Your assignment — The response must consist of the lines below from the one with "For every named" through the one with "Написать нам (970, 2561)", exactly as they appear and with both ends kept.

Data supplied —
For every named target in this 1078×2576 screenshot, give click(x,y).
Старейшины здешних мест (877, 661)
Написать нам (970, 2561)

---

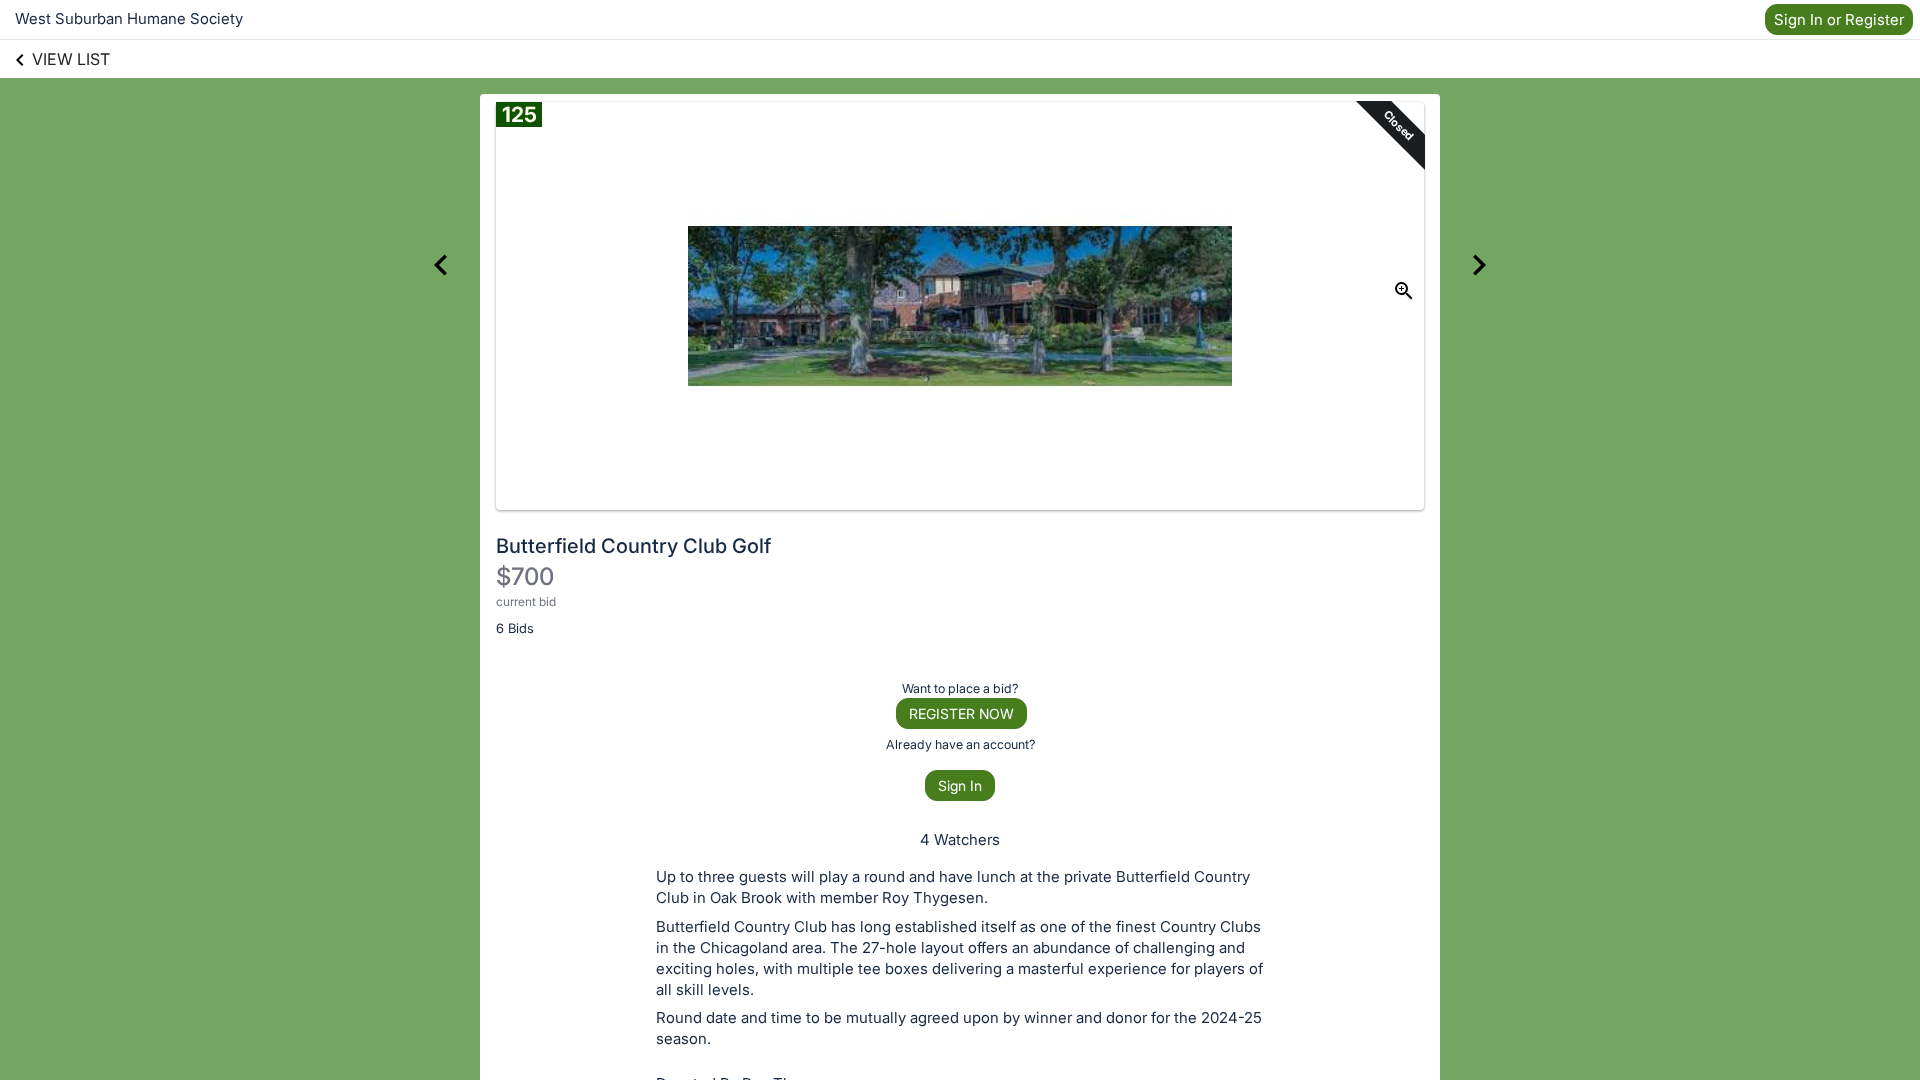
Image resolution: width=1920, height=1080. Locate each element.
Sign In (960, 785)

--

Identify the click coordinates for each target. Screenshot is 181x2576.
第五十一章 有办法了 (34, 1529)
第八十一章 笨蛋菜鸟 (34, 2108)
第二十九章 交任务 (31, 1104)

Exercise answer —
For every named target in this 1078×2576 screenshot, give click(x,y).
Старейшины здешних мест (877, 661)
Написать нам (970, 2561)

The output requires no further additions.